Posts Tagged ‘ Big data ’

New ANR Project HUSH: Human supply chain behind smart technologies

Together with sociologist Antonio A. Casilli and economist Ulrich Laitenberger, I have recently received ANR (French National Research Agency) funding for a new study of human inputs – mostly platform-mediated work in the production of artificial intelligence solutions. In our project called HUSH (Human supply chain behind smart technologies) we aim to shed light on the whole ecosystem linking platforms, workers and their clients demanding data-related and algorithmic services.

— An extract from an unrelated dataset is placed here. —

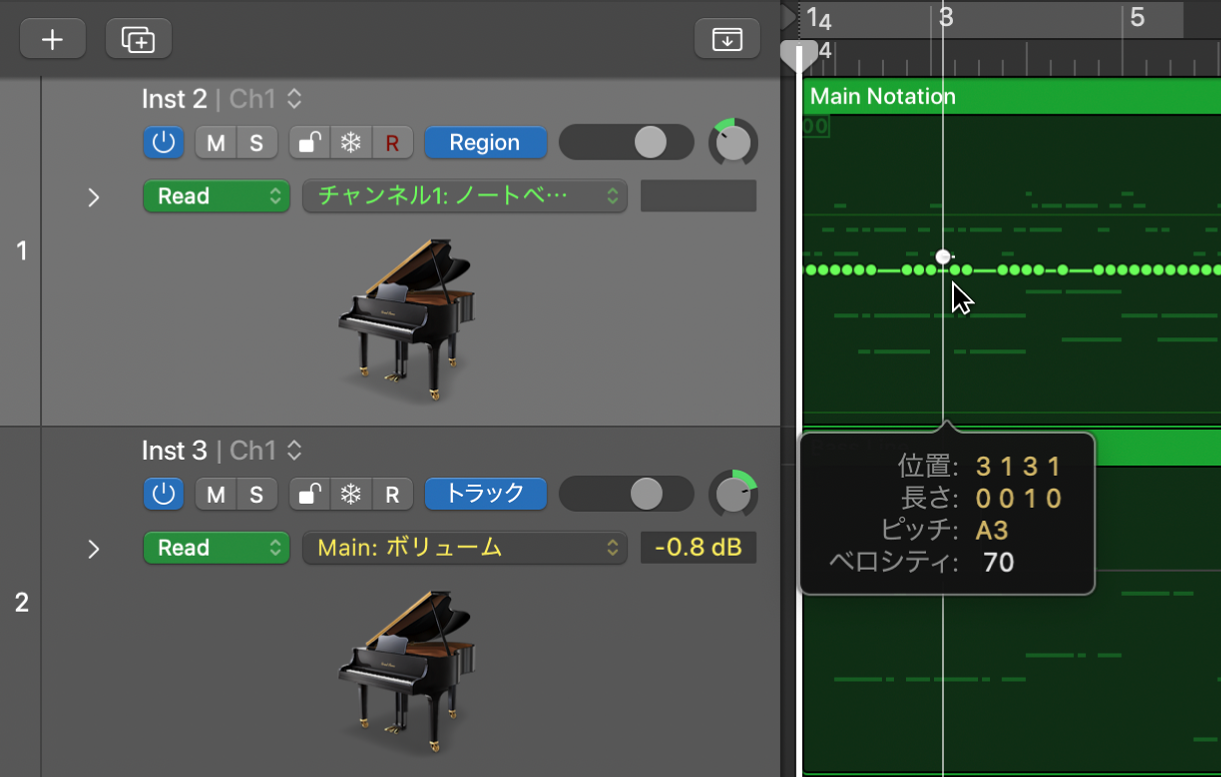
Task: Freeze the Inst 3 track via snowflake icon
Action: click(x=350, y=494)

For this project, we are now looking for a

PhD researcher in digital economics

The position provides the opportunity to focus strongly on research, in a very active environment. The team has collaborations with different online platforms and has collected data sets from the web, which can be used by the applicant for their thesis. The focus of the current position is to work on the economic aspects of platform-mediated work, using quantitative analyses. Two other PhD students (in sociology) have already been recruited for this project and work on related topics.

The starting date is January 2020 (a later starting date is also possible). As per national regulations, the annual stipend will be about 1,600 euros per month, with possibility to obtain a complement for extra activities such as teaching. Social security and professional training are provided. Additional funding is available to present your research at international conferences and workshops. The position will be based at the new campus of Telecom Paris in Palaiseau, in the direct neighborhood of École Polytechnique and ENSAE.

Your profile

Applicants should have successfully completed a Master’s degree in economics, socio/economic data science or related disciplines, or expect completion at the beginning of the year 2020. They should have a strong interest in digital platforms, from the perspective of industrial organization or labor economics, and have an empirical focus (econometrics, data science). They should aim at developing programming skills and have an interest in the evaluation of internet data. Fluency in English is required; knowledge of French is advantageous, but not essential.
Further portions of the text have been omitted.